▶ _WORK TASK_
Copy the records below exactly, leaving out any pictures.
━━━━━━━━━━
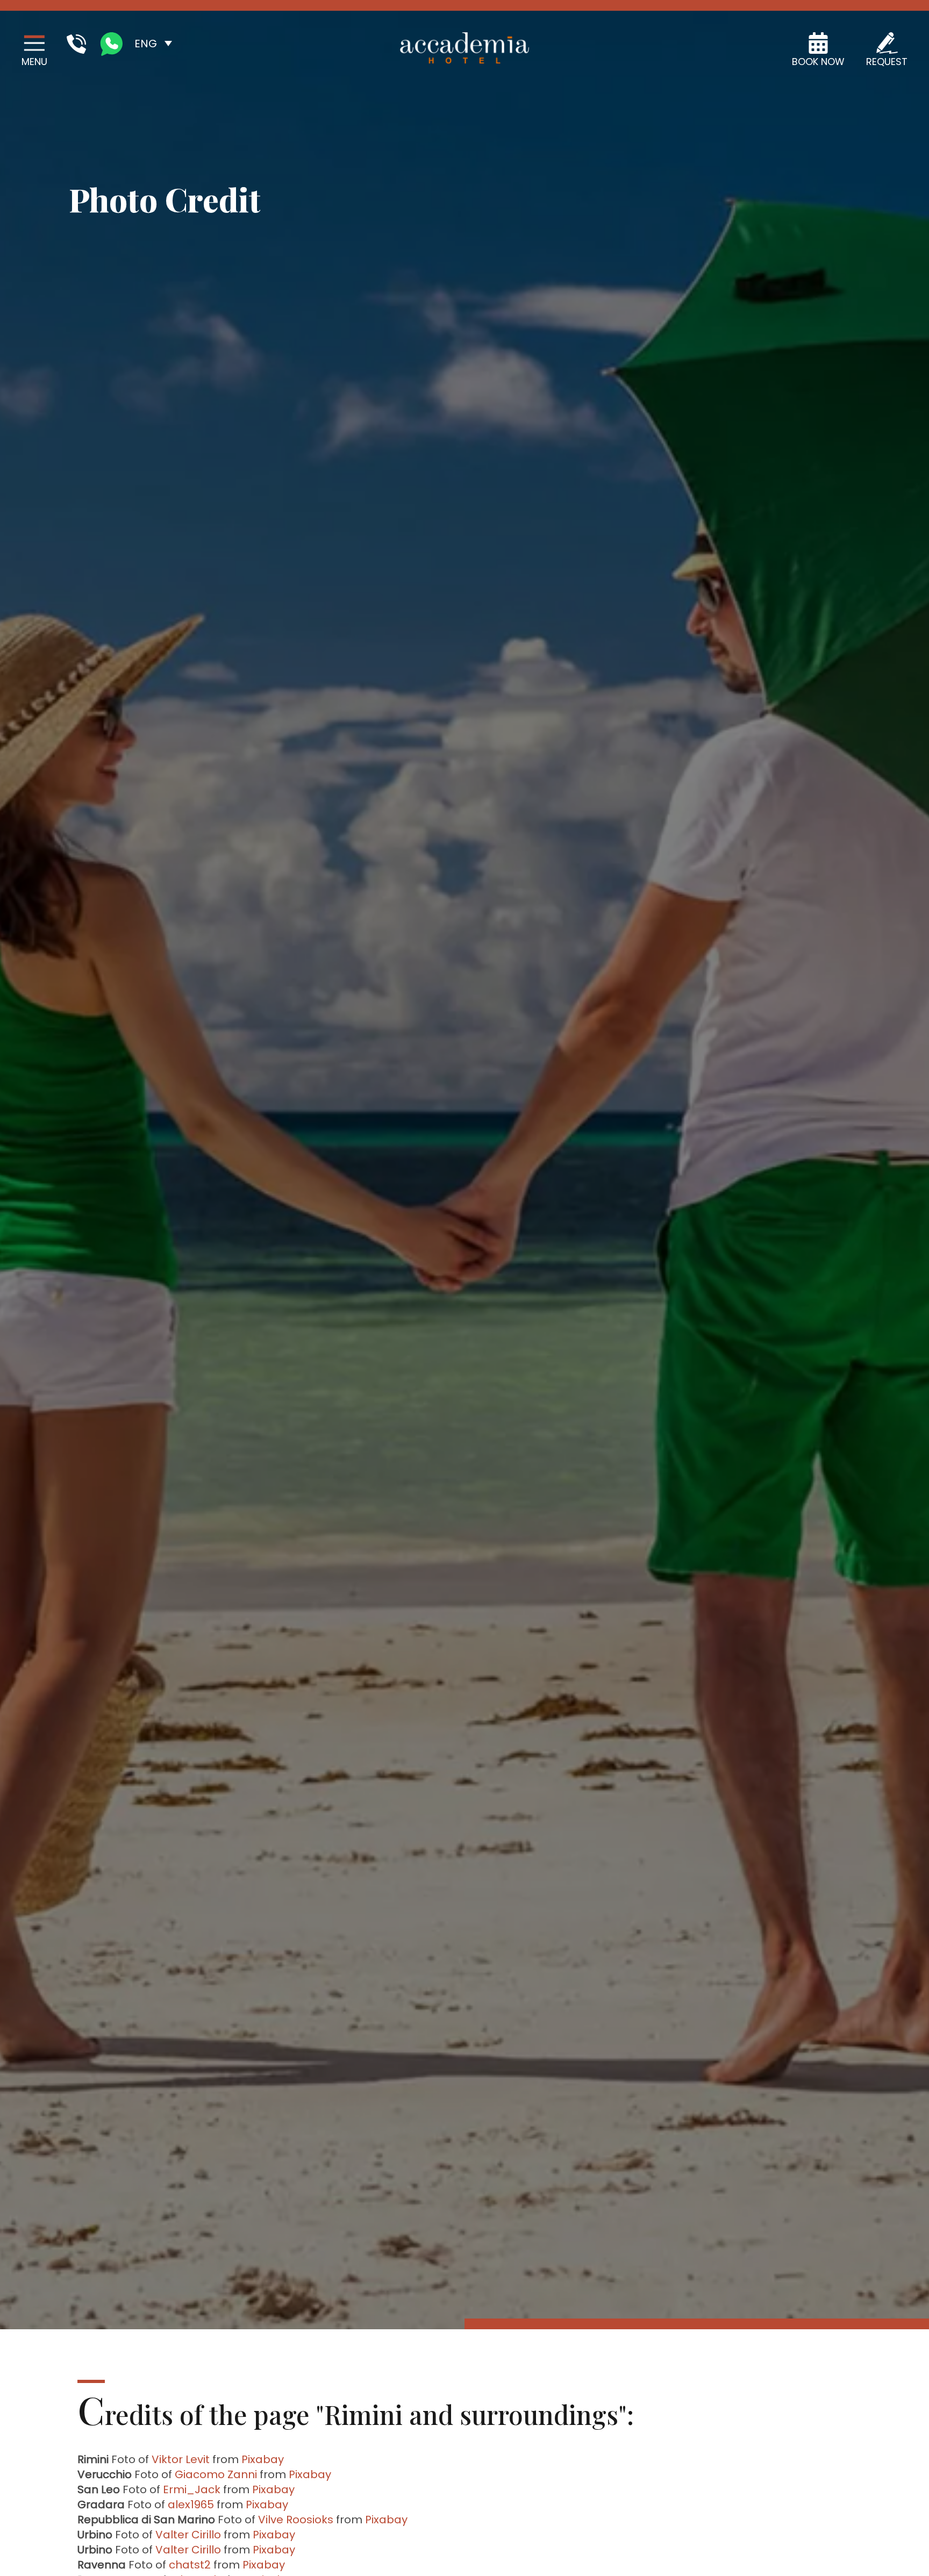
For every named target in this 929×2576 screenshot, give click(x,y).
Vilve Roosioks (295, 2519)
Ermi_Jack (191, 2489)
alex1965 (191, 2504)
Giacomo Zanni (216, 2474)
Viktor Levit (181, 2459)
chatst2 (190, 2564)
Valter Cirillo (188, 2534)
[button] (153, 43)
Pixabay (262, 2459)
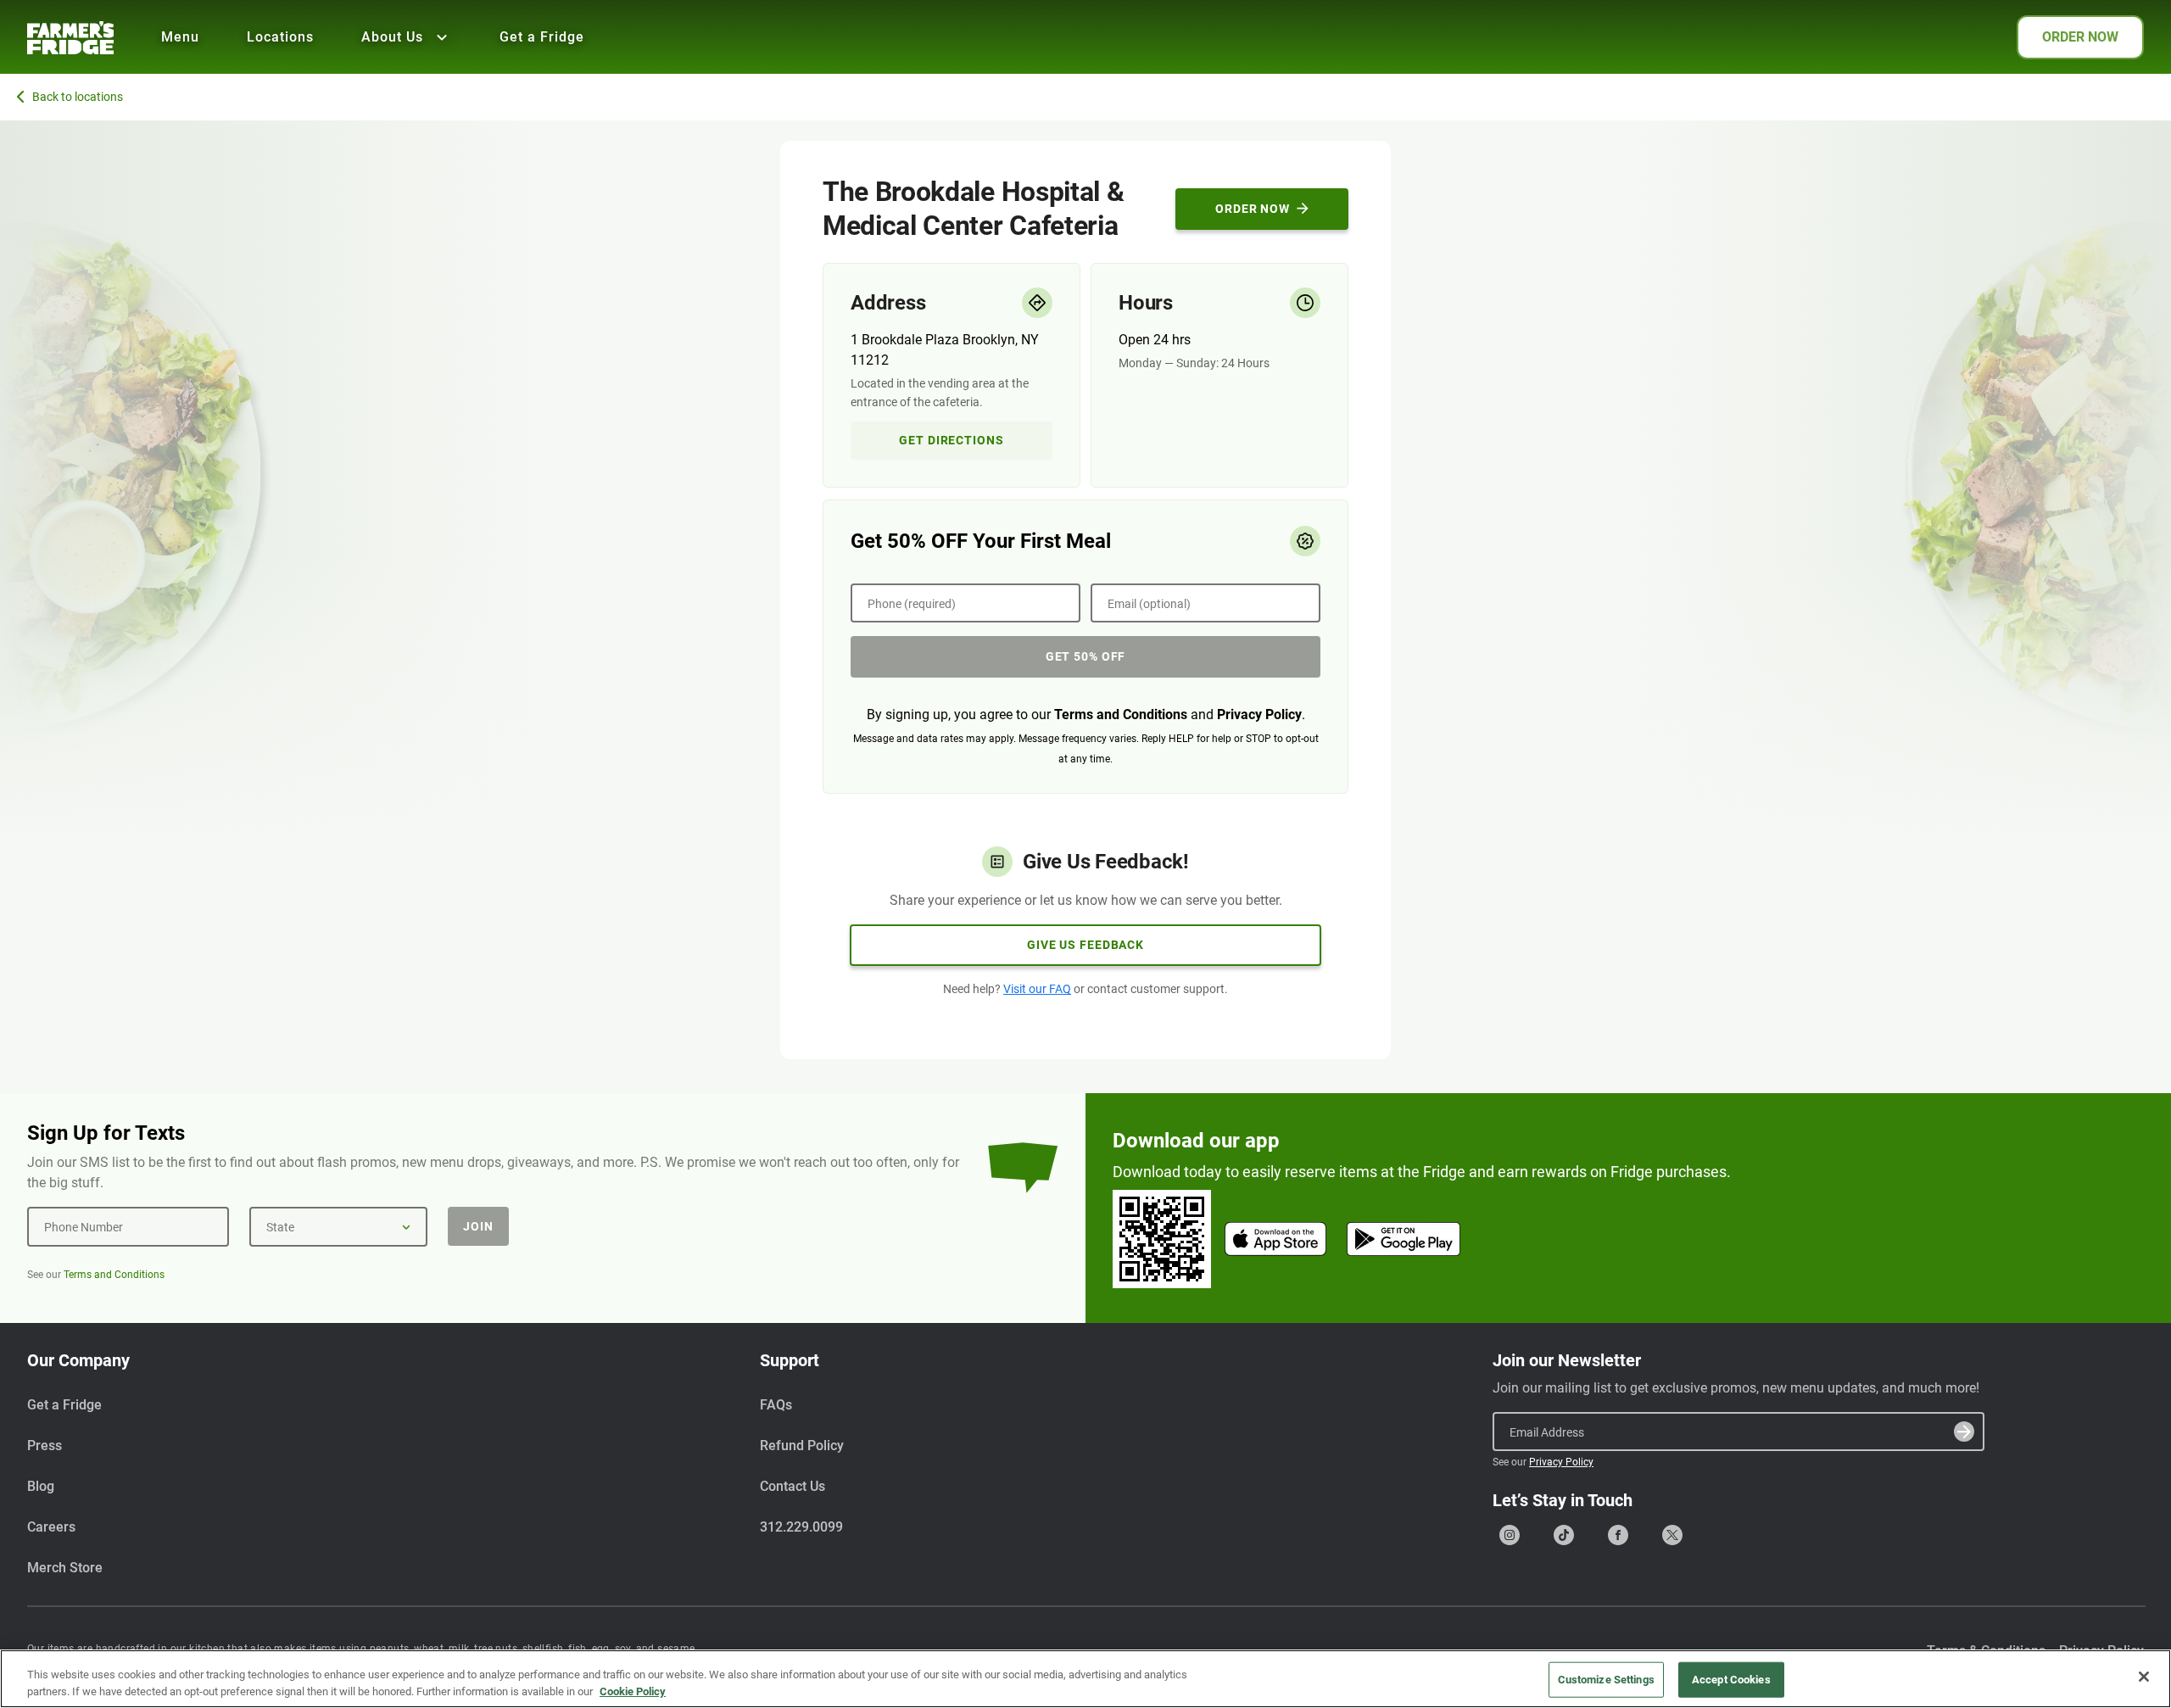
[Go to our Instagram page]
━━━━━━━━━━
▶ _ANSWER SPACE_
For every named target in this 929×2576 screenshot, give click(x,y).
Vilve Roosioks (295, 2519)
Ermi_Jack (191, 2489)
alex1965 (191, 2504)
Giacomo Zanni (216, 2474)
Viktor Levit (181, 2459)
chatst2 (190, 2564)
Valter Cirillo (188, 2534)
[button] (153, 43)
Pixabay (262, 2459)
[Go to our Instagram page]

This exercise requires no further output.